The lawmakers didn’t indicate they were concerned about the legality of the purchase, but rather about Musk’s intention to loosen content moderation in light of the billionaire’s recent comments about the importance of free speech.
Musk, who owns electric vehicle manufacturer Tesla Inc. and commercial space venture SpaceX, has said that Twitter has become “kind of the de facto town square,” a space where important conversations should be able to take place with as few constraints as reasonably possible.
Democrats on the commerce panel—which has in the past held hearings with social media giants such as Meta Platforms Inc. CEO Mark Zuckerberg and former Twitter CEO Jack Dorsey—agreed that such hearings should be called.
Sen. Ed Markey (D-Mass.) argued that Twitter is “central to democracy and our economy.”
“We have to understand the censorship or lack thereof, content moderation or not, that is going to be the policy for the new owner,” he said in an interview with Bloomberg.
Sen. Richard Blumenthal (D-Conn.), who has long spearheaded efforts to further regulate social media companies, agreed.
Blumenthal said that there was a “powerful imperative” to bring Musk in so that lawmakers could better understand his intentions with the platform.
After the Democratic lawmakers’ comments were made public, several conservative commentators derided the idea.

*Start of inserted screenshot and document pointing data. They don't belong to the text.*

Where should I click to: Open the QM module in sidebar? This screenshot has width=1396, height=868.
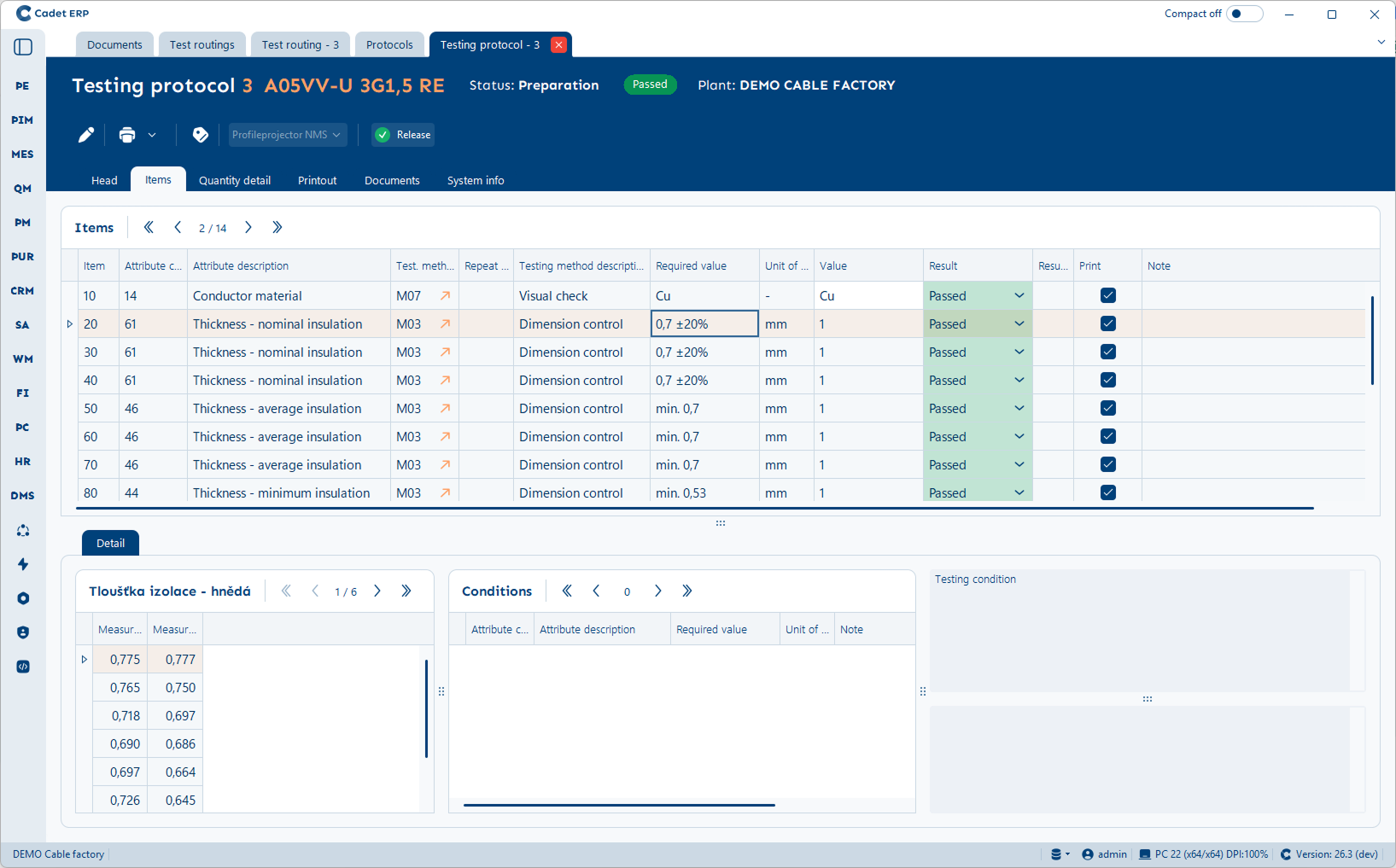[23, 189]
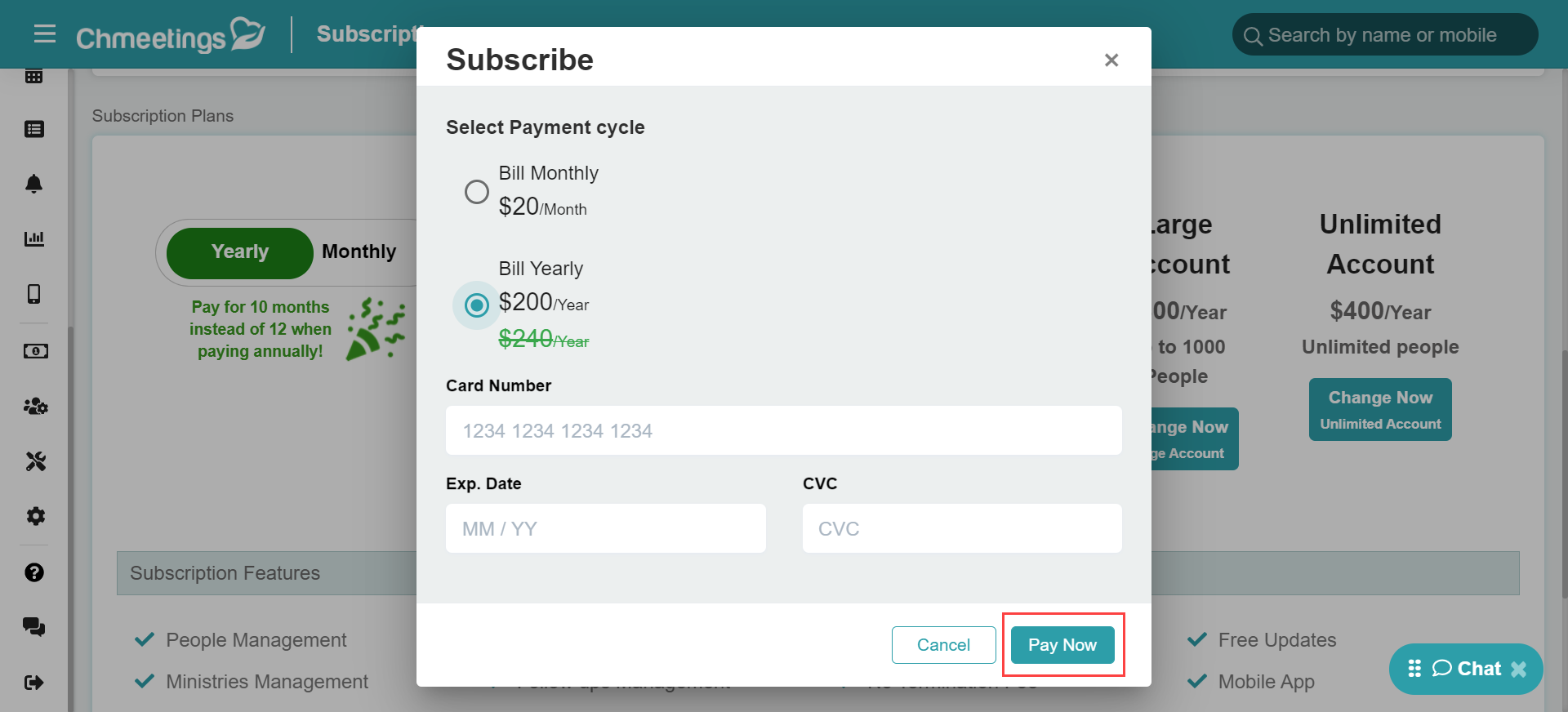Image resolution: width=1568 pixels, height=712 pixels.
Task: Click the Pay Now button
Action: (1062, 645)
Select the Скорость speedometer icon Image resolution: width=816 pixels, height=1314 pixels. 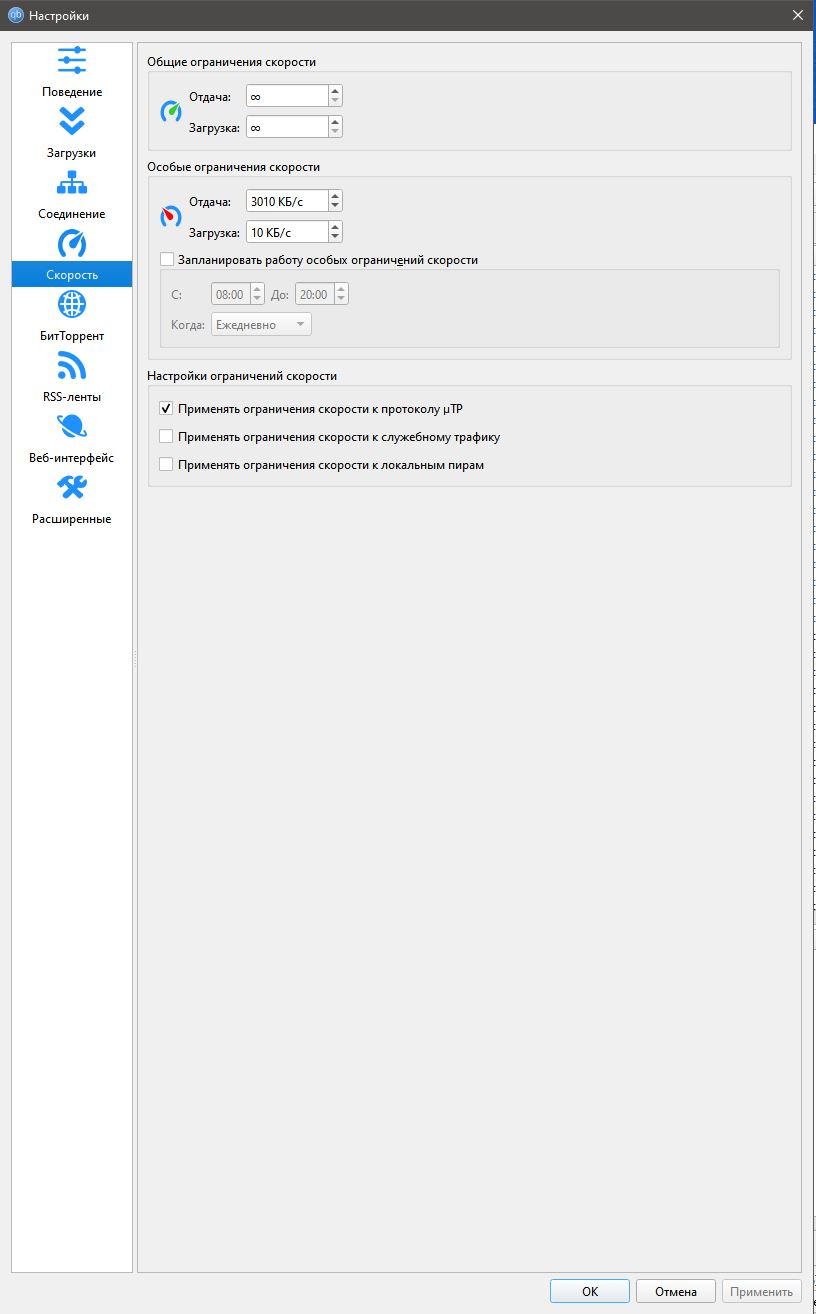(72, 244)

“Senate Democrats might call Elon Musk to testify to Congress over his Twitter plans,” Washington Times columnist Tim Young said in a Twitter post. “I don’t think they comprehend the level of intellectual beating they’re in for if they do that...”
Tom Fitton, president of the conservative-leaning organization Judicial Watch, also weighed in.
The reaction to Musk’s buyout of the platform has raised eyebrows among some who suggest Democrats are retaliating against the Republican celebration of Musk’s Twitter takeover.
At a TED event in Vancouver, British Columbia, on April 14, Musk shared his thoughts about Twitter.
“It’s just really important that people have both the reality and the perception that they are able to speak freely within the bounds of the law,” he said.
“In my view, Twitter should match the laws of the country,” Musk said, acknowledging reasonable legal caps on free speech such as direct incitement to violence or the equivalent of yelling “fire” in a movie theater, for example.
“But going beyond that and having it be unclear who’s making what changes to where, having tweets mysteriously be promoted and demoted with no insight into what’s going on, having a black box algorithm promote some things and not other things, I think this can be quite dangerous,” he said.
On April 28, the Federal Trade Commission opened a probe into whether Musk’s original 9 percent stake in Twitter complied with an antitrust reporting obligation.
This isn’t the first time Musk has found himself in hot water with federal regulators.
In a 2018 tweet, Musk suggested that he had the funding to take Tesla private, causing the value of the company’s stock to surge. The Securities and Exchange Commission opened an investigation into the tweets, and Musk was ultimately forced to pay $20 million in fines and have all his tweets that could affect Tesla’s stock value approved by the company.
Musk couldn’t be reached by The Epoch Times for comment.